Before the pandemic, Germany was famously allergic to electronic payments. People carried cash—not just coins, but thick leather wallets stuffed with banknotes. Cards were eyed with suspicion, and mobile payments felt like science fiction. But then COVID arrived, and with it came a wave of contactless urgency. Stores began accepting cards, phones, even watches. Cash, once king, began its slow dethroning.
And along with this shift came the self-checkout machine.
Many supermarkets now offer them, though most shoppers still prefer human cashiers. They’d rather queue in lines that snake through the store than approach the self-checkout kiosks. I, however, am the opposite. As a certified introvert, I relish the solitude of scanning items myself. No small talk. No waiting. No judgment. Just me, my groceries, and the gentle beep of a barcode scanner.

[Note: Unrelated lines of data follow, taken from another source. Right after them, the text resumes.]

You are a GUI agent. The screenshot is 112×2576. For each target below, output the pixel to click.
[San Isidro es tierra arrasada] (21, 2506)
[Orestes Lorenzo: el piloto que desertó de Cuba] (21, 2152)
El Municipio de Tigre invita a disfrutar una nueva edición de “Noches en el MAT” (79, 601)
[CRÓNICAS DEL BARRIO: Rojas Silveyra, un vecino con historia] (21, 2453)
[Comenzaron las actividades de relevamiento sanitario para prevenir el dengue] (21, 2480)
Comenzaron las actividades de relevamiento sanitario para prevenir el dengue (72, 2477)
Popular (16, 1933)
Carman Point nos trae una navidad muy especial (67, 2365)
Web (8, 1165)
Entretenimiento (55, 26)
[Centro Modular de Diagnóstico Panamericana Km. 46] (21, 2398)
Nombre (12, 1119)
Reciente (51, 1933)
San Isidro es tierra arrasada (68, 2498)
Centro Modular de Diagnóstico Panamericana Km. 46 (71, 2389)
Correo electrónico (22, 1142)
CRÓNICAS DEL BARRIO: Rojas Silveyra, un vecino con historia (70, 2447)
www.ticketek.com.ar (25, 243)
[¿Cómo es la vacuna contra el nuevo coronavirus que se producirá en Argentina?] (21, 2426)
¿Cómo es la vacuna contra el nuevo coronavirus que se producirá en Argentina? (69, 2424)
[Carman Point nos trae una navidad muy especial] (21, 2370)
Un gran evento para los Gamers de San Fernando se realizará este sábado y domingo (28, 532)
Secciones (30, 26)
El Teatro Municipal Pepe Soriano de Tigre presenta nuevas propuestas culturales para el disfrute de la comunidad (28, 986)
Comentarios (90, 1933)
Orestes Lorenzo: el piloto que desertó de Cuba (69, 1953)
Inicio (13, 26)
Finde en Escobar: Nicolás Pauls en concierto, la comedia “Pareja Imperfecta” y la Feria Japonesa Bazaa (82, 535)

That is, until the milk scans twice. A slight twitch of the wrist, and suddenly I’ve been charged for two cartons of milk instead of one. And the worst part? Only staff can fix it. No cancel button, no undo. Just me, sheepishly hovering in front of a machine while the actual humans are busy manning the long line of regular registers. As an introvert, the idea of calling across a crowd for help feels almost as painful as losing money. But do I really want to pay double for a single carton of milk? If it were an expensive item, I’d probably muster the courage. But milk? One euro and change? I stand there, paralyzed by the smallest modern dilemma.
Some items at the self-checkout are easy: scan and bag. But loose produce is another story. You have to locate the correct item on a touchscreen menu, usually alphabetized in German. If you’re fluent, no problem. But for non-native speakers like me, the brain sometimes freezes. Just the other day, I was holding a peach and completely blanked on the German word for it. All I could think was “桃子”. I reached instinctively for my phone to check—only to remember it was charging at home. So I began scrolling through the picture catalog from A to Z, fruit by fruit, hoping for a miracle. Just as my fingers hovered near defeat, the word floated back into my brain: Pfirsich. Salvation!

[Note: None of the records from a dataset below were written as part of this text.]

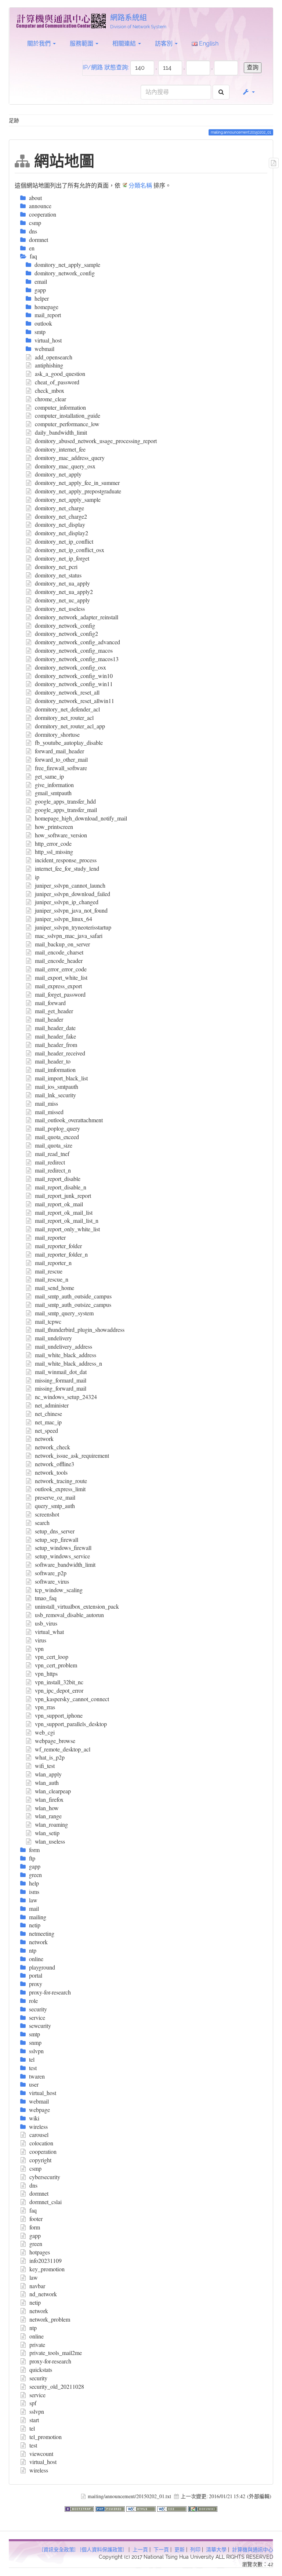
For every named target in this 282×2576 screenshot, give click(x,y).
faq (33, 2210)
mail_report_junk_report (63, 1195)
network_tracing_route (61, 1481)
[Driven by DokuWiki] (202, 2508)
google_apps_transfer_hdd (65, 801)
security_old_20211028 (56, 2386)
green (35, 2243)
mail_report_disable (57, 1178)
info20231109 (45, 2260)
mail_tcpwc (48, 1321)
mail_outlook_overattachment (69, 1120)
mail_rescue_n (51, 1279)
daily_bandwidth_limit (61, 432)
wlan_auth (47, 1782)
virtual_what (49, 1631)
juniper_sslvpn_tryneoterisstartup (73, 927)
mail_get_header (54, 1011)
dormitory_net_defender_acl (67, 709)
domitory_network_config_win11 (74, 684)
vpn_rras (45, 1707)
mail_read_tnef (52, 1153)
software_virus (52, 1581)
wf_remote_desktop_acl (62, 1749)
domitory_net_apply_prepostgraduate (78, 491)
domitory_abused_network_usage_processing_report (96, 441)
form (34, 2227)
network (44, 1438)
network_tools (51, 1472)
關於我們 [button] (39, 43)
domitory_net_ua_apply (62, 583)
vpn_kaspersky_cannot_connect (72, 1699)
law (33, 2277)
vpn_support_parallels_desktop (71, 1724)
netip (35, 2302)
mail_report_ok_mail (59, 1204)
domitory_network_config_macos (74, 650)
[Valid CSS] (172, 2508)
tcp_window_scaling (59, 1590)
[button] (248, 92)
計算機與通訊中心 (252, 2550)
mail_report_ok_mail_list (64, 1212)
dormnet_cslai (45, 2202)
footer (36, 2218)
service (37, 2395)
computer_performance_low (67, 424)
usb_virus (46, 1623)
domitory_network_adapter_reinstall (76, 617)
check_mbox (49, 390)
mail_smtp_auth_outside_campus (73, 1296)
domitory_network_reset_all (67, 692)
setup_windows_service (62, 1556)
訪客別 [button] (164, 43)
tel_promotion (45, 2437)
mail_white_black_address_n (68, 1363)
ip (37, 877)
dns (33, 2185)
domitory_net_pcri (56, 566)
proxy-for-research (50, 2361)
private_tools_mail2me (55, 2352)
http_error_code (53, 843)
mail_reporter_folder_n (61, 1254)
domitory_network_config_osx (70, 667)
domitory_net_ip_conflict (64, 541)
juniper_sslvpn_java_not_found (71, 910)
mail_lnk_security (55, 1095)
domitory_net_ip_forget (62, 558)
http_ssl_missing (54, 851)
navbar (37, 2286)
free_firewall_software (61, 768)
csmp (35, 2168)
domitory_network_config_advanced (77, 642)
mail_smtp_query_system (64, 1313)
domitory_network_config (65, 625)
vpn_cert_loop (51, 1656)
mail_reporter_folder (58, 1246)
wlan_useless (50, 1841)
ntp (33, 2328)
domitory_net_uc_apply (62, 600)
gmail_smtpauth (53, 793)
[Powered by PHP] (110, 2508)
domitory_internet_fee (60, 449)
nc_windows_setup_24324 (66, 1397)
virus (40, 1640)
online (36, 2336)
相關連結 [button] (124, 43)
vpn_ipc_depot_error (59, 1690)
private (37, 2344)
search (42, 1522)
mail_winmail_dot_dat (61, 1372)
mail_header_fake (55, 1036)
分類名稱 (140, 185)
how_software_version (61, 835)
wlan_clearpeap (53, 1791)
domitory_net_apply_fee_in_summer (77, 482)
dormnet (38, 2193)
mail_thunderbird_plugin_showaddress (79, 1329)
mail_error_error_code (61, 969)
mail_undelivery (53, 1338)
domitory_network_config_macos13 (77, 659)
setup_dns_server (55, 1531)
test (33, 2445)
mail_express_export (58, 986)
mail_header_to (52, 1061)
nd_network (43, 2294)
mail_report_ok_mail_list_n (66, 1220)
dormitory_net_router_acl (64, 717)
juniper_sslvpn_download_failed (72, 894)
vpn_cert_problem (56, 1665)
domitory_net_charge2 (61, 516)
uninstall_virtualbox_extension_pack (77, 1606)
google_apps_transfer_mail (66, 810)
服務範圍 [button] (82, 43)
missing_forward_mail (60, 1388)
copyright (40, 2160)
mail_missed (49, 1112)
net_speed (46, 1430)
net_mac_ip (48, 1422)
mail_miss (46, 1103)
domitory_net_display (60, 524)
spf (32, 2403)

For all its occasional hiccups, I find self-checkout soothing. It makes grocery shopping feel private, efficient, even meditative. But it seems the rest of Germany disagrees. Adoption remains low. And as for app-based grocery delivery—like China’s Hema or Meituan—such services are nearly nonexistent here.
There was one startup in Berlin with a clever twist: weekly meal kits delivered to your door, complete with recipe cards, ingredients, even spices. It launched back in 2011 but only gained traction during the pandemic. I subscribed for a few weeks—just long enough for the novelty to wear off. Yes, it saved time, but you still had to cook. And while healthy and convenient, it lacked the personal touch of selecting your own ingredients. Eventually the menus began to repeat, and the excitement fizzled. The company’s post-pandemic user base has shrunk dramatically, and its stock price is now down 90% from its 2021 peak.
It seems that in Germany, both inventing and accepting new habits takes time. Patience, in this country, is not just a virtue—it’s a cultural pace.